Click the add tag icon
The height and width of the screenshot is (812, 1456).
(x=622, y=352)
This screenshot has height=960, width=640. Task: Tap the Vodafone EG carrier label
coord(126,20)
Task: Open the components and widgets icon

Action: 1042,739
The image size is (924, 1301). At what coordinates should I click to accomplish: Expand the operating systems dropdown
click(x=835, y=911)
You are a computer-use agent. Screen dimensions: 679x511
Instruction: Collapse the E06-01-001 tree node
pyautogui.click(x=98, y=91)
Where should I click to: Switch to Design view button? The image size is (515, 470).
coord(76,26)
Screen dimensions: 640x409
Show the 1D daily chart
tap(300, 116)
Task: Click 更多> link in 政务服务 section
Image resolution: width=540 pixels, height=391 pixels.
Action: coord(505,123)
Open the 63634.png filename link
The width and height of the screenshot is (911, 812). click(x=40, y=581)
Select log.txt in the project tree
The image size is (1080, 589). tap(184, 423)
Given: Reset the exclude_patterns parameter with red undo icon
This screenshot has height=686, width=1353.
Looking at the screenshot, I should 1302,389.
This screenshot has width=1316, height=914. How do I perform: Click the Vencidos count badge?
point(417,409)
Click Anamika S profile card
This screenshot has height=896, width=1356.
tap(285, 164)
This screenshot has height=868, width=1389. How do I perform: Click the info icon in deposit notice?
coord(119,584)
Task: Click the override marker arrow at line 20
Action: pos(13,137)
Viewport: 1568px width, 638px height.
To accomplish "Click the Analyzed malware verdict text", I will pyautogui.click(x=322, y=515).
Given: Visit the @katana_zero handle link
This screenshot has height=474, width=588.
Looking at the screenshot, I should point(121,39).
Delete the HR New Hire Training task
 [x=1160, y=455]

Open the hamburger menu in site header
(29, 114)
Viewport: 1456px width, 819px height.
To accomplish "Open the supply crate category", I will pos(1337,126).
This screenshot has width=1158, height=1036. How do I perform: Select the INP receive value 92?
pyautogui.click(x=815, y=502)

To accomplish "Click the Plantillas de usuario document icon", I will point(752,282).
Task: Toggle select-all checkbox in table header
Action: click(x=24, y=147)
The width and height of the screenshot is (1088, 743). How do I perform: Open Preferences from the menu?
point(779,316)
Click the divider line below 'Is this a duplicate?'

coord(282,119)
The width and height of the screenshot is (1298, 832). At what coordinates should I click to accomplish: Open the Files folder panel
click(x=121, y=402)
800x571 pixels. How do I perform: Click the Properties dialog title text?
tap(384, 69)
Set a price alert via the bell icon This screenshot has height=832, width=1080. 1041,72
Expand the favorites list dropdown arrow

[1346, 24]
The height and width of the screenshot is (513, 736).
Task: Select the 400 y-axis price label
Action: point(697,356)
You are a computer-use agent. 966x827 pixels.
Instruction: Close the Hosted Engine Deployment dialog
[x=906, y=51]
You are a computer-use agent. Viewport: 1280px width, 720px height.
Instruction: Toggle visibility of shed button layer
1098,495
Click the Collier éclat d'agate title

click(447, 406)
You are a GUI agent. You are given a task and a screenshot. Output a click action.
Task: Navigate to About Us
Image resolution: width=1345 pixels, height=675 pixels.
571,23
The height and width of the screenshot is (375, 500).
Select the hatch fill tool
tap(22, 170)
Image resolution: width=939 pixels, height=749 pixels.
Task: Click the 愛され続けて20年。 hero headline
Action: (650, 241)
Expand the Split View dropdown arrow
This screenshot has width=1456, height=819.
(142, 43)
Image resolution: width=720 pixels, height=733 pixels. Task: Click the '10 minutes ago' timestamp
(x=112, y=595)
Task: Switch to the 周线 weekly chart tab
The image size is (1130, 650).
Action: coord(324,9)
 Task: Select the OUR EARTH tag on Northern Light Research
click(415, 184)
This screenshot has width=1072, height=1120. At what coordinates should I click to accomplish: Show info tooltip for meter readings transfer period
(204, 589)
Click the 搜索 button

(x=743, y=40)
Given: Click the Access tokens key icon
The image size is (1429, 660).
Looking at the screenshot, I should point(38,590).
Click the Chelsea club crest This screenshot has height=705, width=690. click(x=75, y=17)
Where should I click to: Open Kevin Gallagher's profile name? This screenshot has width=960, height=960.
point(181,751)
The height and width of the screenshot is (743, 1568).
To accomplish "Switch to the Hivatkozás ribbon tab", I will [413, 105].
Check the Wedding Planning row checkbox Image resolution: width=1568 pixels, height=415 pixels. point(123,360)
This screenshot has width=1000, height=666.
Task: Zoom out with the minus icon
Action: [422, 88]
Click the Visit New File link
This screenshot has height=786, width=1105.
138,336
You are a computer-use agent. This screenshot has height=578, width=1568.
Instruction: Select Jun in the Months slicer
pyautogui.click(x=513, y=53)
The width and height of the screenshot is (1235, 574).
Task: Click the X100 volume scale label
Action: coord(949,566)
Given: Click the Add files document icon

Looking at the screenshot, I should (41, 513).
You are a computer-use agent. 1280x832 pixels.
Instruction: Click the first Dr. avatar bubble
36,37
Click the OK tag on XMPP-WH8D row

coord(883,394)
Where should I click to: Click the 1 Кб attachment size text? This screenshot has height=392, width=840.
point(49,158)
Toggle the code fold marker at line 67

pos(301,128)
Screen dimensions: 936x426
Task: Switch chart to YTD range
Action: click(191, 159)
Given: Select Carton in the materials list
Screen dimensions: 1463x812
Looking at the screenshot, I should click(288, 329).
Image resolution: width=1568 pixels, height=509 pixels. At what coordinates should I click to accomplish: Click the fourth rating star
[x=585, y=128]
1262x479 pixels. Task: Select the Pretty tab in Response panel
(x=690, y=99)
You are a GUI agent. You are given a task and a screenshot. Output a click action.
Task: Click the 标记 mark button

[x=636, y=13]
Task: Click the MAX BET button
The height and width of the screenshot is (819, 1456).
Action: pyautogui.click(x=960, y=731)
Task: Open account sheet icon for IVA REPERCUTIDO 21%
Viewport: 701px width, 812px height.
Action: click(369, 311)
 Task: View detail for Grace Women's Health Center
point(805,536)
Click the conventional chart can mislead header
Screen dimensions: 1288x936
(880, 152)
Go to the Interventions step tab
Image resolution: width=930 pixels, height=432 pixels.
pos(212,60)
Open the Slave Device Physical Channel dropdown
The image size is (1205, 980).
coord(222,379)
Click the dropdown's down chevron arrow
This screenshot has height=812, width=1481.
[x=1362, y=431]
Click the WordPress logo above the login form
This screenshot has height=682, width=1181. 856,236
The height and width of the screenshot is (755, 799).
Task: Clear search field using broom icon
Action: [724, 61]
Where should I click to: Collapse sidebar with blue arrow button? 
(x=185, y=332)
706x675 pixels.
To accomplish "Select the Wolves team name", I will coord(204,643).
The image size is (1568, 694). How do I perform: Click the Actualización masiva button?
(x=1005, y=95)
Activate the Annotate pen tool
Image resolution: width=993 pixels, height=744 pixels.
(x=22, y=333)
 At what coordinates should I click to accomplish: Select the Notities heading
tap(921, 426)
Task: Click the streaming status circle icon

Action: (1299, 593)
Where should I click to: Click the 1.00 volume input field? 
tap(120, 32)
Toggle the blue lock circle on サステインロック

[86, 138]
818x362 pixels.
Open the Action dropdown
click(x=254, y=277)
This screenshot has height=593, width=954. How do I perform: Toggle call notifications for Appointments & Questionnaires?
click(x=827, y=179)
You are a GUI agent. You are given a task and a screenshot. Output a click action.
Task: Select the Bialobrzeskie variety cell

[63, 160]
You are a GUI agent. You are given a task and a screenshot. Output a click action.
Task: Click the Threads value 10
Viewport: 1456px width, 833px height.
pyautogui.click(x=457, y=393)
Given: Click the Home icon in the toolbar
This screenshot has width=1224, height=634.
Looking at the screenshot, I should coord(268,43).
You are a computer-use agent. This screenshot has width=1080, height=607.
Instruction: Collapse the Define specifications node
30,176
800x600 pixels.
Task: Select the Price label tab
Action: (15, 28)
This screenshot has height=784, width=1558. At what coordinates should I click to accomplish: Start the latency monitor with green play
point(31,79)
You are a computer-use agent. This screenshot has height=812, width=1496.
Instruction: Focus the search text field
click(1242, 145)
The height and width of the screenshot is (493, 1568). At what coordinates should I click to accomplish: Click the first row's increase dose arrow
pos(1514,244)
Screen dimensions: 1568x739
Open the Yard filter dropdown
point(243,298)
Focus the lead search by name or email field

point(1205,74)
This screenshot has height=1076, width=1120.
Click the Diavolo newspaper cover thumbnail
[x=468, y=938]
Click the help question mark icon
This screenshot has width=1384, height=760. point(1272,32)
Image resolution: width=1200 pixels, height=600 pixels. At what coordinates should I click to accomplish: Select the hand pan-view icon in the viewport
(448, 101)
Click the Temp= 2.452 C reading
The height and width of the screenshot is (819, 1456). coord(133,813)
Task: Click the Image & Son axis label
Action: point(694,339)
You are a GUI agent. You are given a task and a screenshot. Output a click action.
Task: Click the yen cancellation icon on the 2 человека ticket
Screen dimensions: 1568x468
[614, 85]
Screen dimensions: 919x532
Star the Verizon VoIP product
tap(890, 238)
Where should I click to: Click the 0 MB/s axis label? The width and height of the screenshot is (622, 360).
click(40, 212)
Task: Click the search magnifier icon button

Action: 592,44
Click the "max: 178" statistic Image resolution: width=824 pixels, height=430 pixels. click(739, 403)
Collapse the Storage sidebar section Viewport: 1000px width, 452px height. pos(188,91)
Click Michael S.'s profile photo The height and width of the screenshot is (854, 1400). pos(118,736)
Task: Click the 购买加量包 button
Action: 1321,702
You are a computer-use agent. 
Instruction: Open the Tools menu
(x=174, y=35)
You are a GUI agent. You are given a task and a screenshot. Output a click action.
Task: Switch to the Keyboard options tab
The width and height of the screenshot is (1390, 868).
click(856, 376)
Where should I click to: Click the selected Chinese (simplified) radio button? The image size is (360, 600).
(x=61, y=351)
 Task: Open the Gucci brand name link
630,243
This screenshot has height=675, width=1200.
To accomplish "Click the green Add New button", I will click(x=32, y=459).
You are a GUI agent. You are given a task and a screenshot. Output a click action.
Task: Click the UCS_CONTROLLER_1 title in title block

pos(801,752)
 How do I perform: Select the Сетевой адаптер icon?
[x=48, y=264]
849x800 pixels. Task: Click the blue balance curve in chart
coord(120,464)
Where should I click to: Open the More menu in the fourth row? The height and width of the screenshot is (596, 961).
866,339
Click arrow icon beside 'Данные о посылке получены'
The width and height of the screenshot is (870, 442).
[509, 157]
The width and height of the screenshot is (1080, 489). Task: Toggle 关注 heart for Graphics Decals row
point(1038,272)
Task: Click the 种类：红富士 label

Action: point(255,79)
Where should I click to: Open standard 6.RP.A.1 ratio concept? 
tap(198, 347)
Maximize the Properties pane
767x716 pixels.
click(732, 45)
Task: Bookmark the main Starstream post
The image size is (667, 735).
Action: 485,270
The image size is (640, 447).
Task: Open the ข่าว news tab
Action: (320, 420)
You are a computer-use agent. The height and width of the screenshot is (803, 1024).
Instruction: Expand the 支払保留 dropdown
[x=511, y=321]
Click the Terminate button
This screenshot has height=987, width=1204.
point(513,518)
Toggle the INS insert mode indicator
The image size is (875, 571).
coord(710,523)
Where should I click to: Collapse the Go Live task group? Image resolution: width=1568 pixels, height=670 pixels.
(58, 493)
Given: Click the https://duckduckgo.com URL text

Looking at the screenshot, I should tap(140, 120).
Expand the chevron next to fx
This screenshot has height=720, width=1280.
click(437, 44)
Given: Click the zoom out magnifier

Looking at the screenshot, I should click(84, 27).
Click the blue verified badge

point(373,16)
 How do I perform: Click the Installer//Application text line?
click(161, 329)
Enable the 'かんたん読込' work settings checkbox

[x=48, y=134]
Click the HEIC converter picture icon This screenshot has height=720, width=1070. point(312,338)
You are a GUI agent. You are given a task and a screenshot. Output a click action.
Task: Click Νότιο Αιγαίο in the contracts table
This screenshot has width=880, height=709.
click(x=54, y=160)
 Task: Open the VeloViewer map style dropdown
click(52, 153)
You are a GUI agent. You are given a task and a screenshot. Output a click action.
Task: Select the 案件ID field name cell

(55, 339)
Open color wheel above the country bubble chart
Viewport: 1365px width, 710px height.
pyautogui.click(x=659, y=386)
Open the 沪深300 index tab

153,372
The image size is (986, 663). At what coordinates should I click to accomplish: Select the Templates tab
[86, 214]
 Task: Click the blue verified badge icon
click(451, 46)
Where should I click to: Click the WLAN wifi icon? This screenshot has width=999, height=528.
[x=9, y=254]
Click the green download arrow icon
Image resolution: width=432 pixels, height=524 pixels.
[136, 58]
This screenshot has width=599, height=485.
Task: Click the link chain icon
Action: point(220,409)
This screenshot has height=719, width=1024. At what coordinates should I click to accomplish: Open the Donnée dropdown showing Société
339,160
####
Work item
Through the line that holds "Task: Click 更多> link in 政务服务 section", repeat the material above exactly, starting at its first line.

Answer for this exercise
Click the add tag icon
The height and width of the screenshot is (812, 1456).
(x=622, y=352)
This screenshot has height=960, width=640. Task: Tap the Vodafone EG carrier label
coord(126,20)
Task: Open the components and widgets icon

Action: 1042,739
The image size is (924, 1301). At what coordinates should I click to accomplish: Expand the operating systems dropdown
click(x=835, y=911)
You are a computer-use agent. Screen dimensions: 679x511
Instruction: Collapse the E06-01-001 tree node
pyautogui.click(x=98, y=91)
Where should I click to: Switch to Design view button? The image size is (515, 470).
coord(76,26)
Screen dimensions: 640x409
Show the 1D daily chart
tap(300, 116)
Task: Click 更多> link in 政务服务 section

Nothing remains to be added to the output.